Market numbers don't add up to lasting surge

VIEW FROM WALL STREET

September 01, 1991|By Thomas Easton | Thomas Easton,New York Bureau of The Sun

New York -- It was another sublime August on Wall Street, with share prices hitting new records and brokerage companies posting record profits. Were it not for layoffs throughout the rest of corporate America, innumerable bankruptcies and an inability -- in a pinch -- to sell their own homes, stock traders might be excused for thinking the recession ended long ago.

But the current euphoria is unlikely to last. Historically, the market has been unable to sustain a surge if the corporate financial underpinnings are weak.

And the underpinnings have not looked strong recently. Stock prices have risen far faster than profits, retained earnings, dividends or any other common statistical barometer of value. "By any standard measure, the market is high," said Eric Miller, chief investment officer for Donaldson, Lufkin & Jenrette.

No law, of course, prevents an already-high market from rising further. Given a boost in innovation or genius, even the most highly priced company is a good buy. Many pundits remain optimistic, suggesting that the rebound from a recession, a better "world order" and other trends are more important than current valuations. A Dow of 3,300 -- or even 5,000 -- has been mentioned by analysts considered to be of sound mind.

The market has already absorbed numerous disasters, including bank and insurance company failures, financial scandals, a municipal default and a persistent federal budget deficit, notes Mr. Miller. What dire event is left to trigger a panic?

Still, at current prices, some sort of decline is possible. The numbers suggesting that the market is overvalued are unforgiving.

Statistical compilations by Ned Davis Research of Nokomis, Fla., conclude that the share price of the 30 companies comprising the Dow Jones industrial average has, on average, been 1.57 times their book value (their assets minus liabilities). Currently, the price exceeds 2.2 times book value. The disparity is even more extreme when the benchmark used is the Standard & Poor's 400. Davis Research concludes that the average price has been 1.61 times book value; the current price is almost 2.9 times book value.

That has prompted institutional investors who care about book jTC value to largely shun the market. "The price-to-book value ratio is as high as it was in 1929, 1987 and 1989," said Richard Fontaine, a Baltimore-based fund manager. "All those times it's been a time to sell, not to buy, and we don't think this time is any different."

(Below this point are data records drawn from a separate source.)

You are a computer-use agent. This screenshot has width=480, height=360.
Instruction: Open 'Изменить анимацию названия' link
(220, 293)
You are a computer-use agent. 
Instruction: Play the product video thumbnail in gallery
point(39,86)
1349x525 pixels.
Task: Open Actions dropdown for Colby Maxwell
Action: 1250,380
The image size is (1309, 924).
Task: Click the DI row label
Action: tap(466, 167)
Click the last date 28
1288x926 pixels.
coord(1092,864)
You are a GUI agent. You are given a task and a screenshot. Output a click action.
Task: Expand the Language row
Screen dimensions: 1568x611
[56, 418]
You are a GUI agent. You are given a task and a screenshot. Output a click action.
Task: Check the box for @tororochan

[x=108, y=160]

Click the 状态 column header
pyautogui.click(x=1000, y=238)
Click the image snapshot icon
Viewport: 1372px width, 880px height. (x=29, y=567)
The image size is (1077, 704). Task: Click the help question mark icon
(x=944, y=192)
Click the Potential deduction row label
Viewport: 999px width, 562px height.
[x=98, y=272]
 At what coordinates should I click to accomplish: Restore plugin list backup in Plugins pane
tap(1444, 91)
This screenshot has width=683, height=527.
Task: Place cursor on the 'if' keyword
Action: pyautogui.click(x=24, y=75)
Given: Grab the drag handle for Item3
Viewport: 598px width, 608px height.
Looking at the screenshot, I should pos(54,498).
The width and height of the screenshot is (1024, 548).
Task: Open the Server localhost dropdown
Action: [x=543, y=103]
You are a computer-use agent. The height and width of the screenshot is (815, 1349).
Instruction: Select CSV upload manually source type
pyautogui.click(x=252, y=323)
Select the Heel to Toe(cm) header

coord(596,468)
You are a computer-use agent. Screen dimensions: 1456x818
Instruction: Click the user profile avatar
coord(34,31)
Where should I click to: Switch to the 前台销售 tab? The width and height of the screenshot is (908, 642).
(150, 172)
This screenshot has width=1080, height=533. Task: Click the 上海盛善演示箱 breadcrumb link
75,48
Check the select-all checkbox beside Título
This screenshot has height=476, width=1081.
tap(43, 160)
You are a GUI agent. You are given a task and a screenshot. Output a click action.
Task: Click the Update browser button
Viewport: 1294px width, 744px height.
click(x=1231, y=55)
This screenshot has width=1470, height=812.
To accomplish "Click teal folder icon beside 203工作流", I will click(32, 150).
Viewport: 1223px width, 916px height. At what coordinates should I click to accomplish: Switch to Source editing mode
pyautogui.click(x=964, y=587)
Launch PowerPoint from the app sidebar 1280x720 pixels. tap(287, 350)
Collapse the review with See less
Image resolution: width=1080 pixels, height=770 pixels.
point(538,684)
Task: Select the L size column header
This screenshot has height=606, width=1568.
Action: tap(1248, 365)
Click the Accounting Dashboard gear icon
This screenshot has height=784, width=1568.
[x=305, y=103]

The relationship of dividends to stock prices is not as extreme. But it's still above normal levels. Davis Research, drawing on figures dating back to 1916, reckons that the Dow Jones industrial average has sold at an average of about 23 times dividends, a number that would put the Dow at about 2,250 or 2,300, rather than the 3,000 it is today.

Typically, said Lance Stonecypher of Davis Research, bull markets peak with the Dow at 29 times dividends. Currently, it stands at about 30 or 31 times dividends.

The last measure most commonly used is the ratio of price to earnings. Again, that shows the market to be high. Using the prior 12-month profits, the Dow is now priced at about 16.7 times earnings, compared to a high of about 20.5 at the peak before the October 1987 crash, or a low of 5.8 in 1974, when the market was at its quarter-century trough.

Because companies are valuable because of the profits they will produce -- rather than those they already have produced -- analysts often compare share prices to expected earnings. And that adjustment may explain why some people expect the stock market to continue climbing.

A compilation of 2,500 analyst forecasts by the Institutional Brokers Estimate Service shows that profits for U.S. companies are expected to surge 27 percent in 1992. That's more than double the average forecast. While these estimates typically are too optimistic, said Richard Pucci, IBES research director, it is still an important signal.

"Although you could probably win a bet that 27 percent won't be the number, it is significant for its magnitude and direction," Mr. Pucci said. Only three times in the 1980s was the number so large -- 1983, 1984 and 1988. All three saw growth in profits of more than 15 percent.

For investors who try to buy stocks at cyclical market peaks and to sell at low spots, recent times have been trying.

"There aren't a lot of stocks meeting our requirements," said James Rea, a portfolio manager with the Rea-Graham Balanced Fund, whose strict investment guidelines were established by Benjamin Graham, the Columbia Business School finance professor who is often credited with inventing modern securities' analysis. "Everybody has been very euphoric, but based on historic norms, the market is high. We're very patient. We're waiting for bargains."